Rob had come out to meet her, making his way down his driveway just like her. Now he was standing there, just on the edge of the road, visible in the light although blurred by the pounding rain.

He wasn’t wearing a shirt or shoes. He must not have shaved in a couple of days. He had what looked like sweatpants on—now soaked all the way through like her clothes.

They stood there in the rain and stared at each other for a few seconds that felt like a lot longer.

And she suddenly saw Rob—the real Rob—who had finally asked for her help. Wet and half naked and barefoot and as miserable as she’d ever seen him. He might be strong and competent and loved by everyone and unshakably solid.

But he wasn’t really that different from her. Right now. Always. Flawed and weak and sometimes scared and unable to get by entirely on his own. Dependent.

Human. Just like her.

She could see it so clearly as he stood in the rain, genuinely needing her to help him. The revelation rocked her.

Her clothes were so wet that she might as well have been naked too, and anything pretty or polished about her appearance was washed away by the cold streams of water rushing down her skin.

She was no longer Arthur’s perfect trophy wife.

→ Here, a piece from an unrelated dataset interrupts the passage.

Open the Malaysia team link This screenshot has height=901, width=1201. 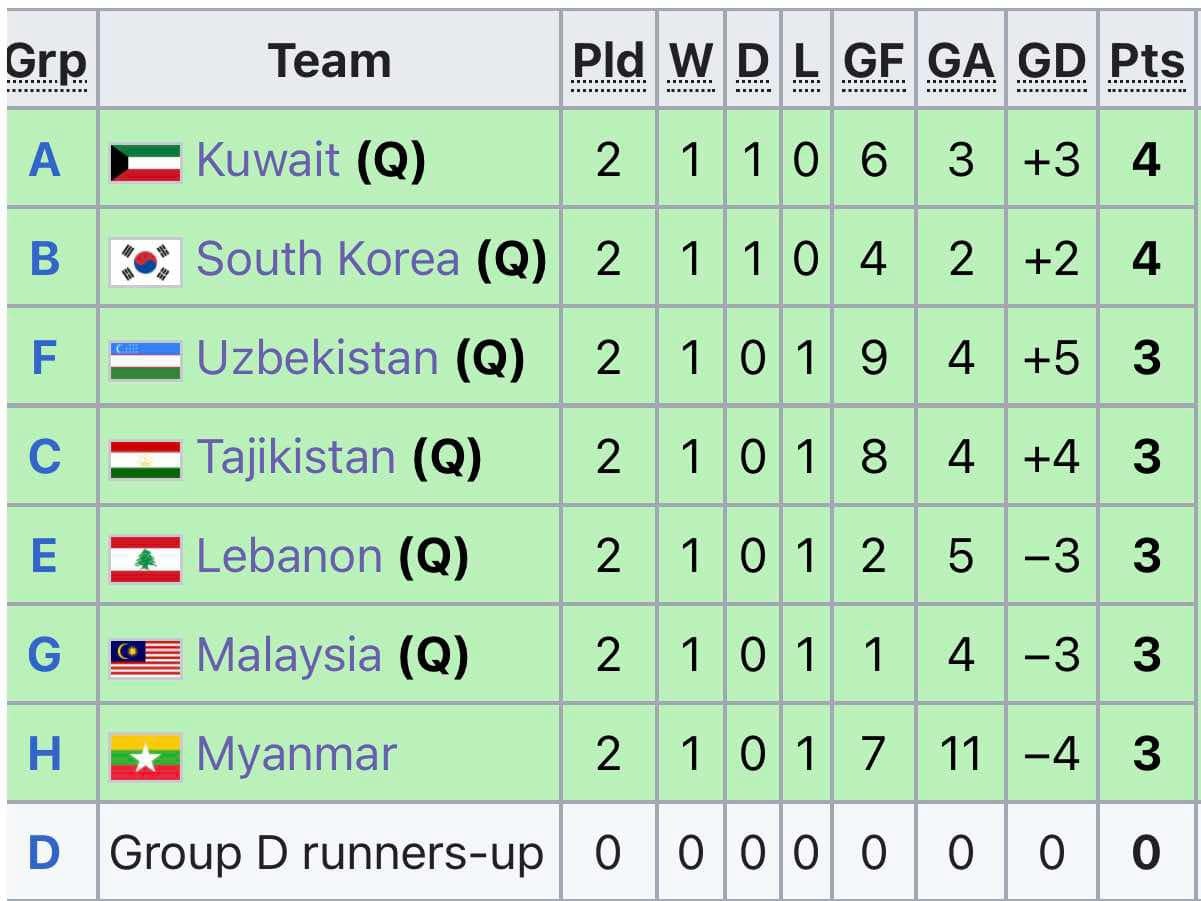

And she wasn’t the friendly, hardworking waitress at Dora’s. She wasn’t some pretty, stylish newcomer that Rob had managed to win, much to the town’s bemusement. She wasn’t young and gorgeous and vulnerable and completely dependent—waiting to be carried off in a strong man’s arms.

She was just her. Allison. Wet and cold and scared and confused. And wanting desperately to be here to help him when he needed it.

And Rob was seeing her—actually seeing her. Who she really was beneath all of her surfaces. And he was reaching out his hand. “God, Allison,” he said hoarsely, his voice mingling with the sound of the rain. “I really need your help.”

She closed the space between them so she could take his hand in hers. “I’m here. What’s the matter?” She really had no idea what the emergency was, but she knew it must be bad.

“It’s Cali. She’s…Just come see.”

She walked up his driveway with him, clinging to his hand, and she knew she’d been right about something.

And wrong about everything else.

Rob saw who she was. He knew who she was. And he wanted her—needed her—anyway.